And how is the shutdown implemented? What is essential, unessential, forbidden?


These guys are out of control. BTW, the precedent is clear, federal employees always get back pay when the government starts up again, so we're being punished for giving 800,000 people an unscheduled paid vacation.

Who's getting furloughed? See the chart below for a clear answer of who Obama thinks we need and who we can live without.

The shut down is about to start spreading. States rely on the Feds for roughly a quarter to a third of their budgets, so we're about to see a whole bunch of state workers get furloughed - perhaps equaling the number of federal workers. There's a popular Henry Ford quote going around, "Any man who thinks he can be happy and prosperous by letting the government take care of him had better take a closer look at the American Indian." Apparently that now also includes "Any state."

Back in June I said Janet Yellen would be our next Fed chairman. Obama nominated her this week. She's got all the requirements: jewish, liberal, used to be a professor at the University of California, People's Republic of Berkeley campus along with her Nobel- prize winning husband, and favors even easier money than Bernanke. Nominating her in the middle of an intense battle over government debt is a rather strange decision - her nomination hearings are almost certainly going to include no small amount of public grandstanding by various senators. I don't like this. She's clearly of the school that believes that if we just borrow enough money, if we just make the banks sufficiently rich, then the manufacturing and construction jobs will come back for uneducated Americans. The Fed pays lip service to something known as the "Taylor Rule," which set a level for interest rates determined by the economy. Under the Taylor Rule the interest rates have been deep in bubble-inducing territory for several years now. Greenspan has taken a lot of heat for a far smaller violation of last decade. Those of you who thought it couldn't get worse than Bernanke, so sorry, I think it's about to get worse.

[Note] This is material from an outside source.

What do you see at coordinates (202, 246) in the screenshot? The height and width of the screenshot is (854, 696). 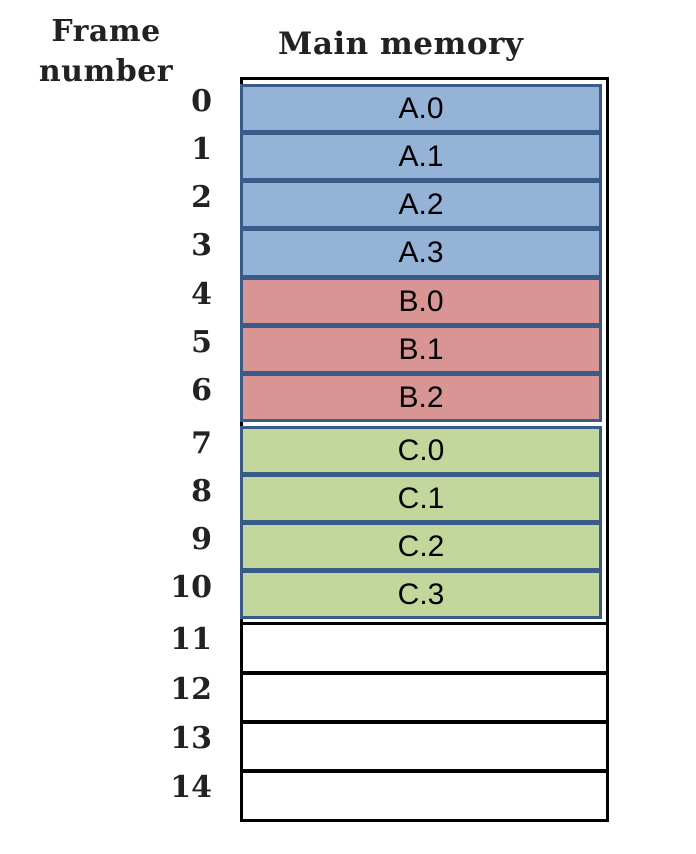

The German high court is going to rule in the immediate future about the legality of the European Central Bank's OMT policy - their version of TARP. It's likely they will find it ok, perhaps with a few provisions like requiring the German government be kept informed of bond purchases. What's interesting about this is observing how the EU works: imagine if the US budget and the FED policies were subject to a veto by, say, the North Carolina Supreme Court. The EU is neither a republic nor a federation, it's more like an exclusive club of the member states.

I decided it was time to figure out this social security benefits mess. Here's a simple result:

  1. Retire at 62 if you plan to die before you're 73.
  2. Retire at 70 if you plan to die after you're 86.
If you're coming up on 60 and you're not sure when you're going to die, you need to start making better plans. Talk to a psychic or an actuary.

Honda has a new Accord Hybrid which they claim matches the Prius for gas mileage. Unfortunately, Honda has a record for their hybrids not living up to spec due to battery problems, and the new Accord costs $5,000 - $10,000 more than the Prius. We'll see.

Yale's Rudd Center for Food Policy released a study that says that Payton Manning's junk food endorsements for pizza, oreos and Gatorade had a more negative effect on American's health than any other athlete. A couple years ago Payton was approached by Papa John's for an advertising deal - instead of payment, Payton was given 21 franchises in the Denver area. He now has a vested interest in selling you junk.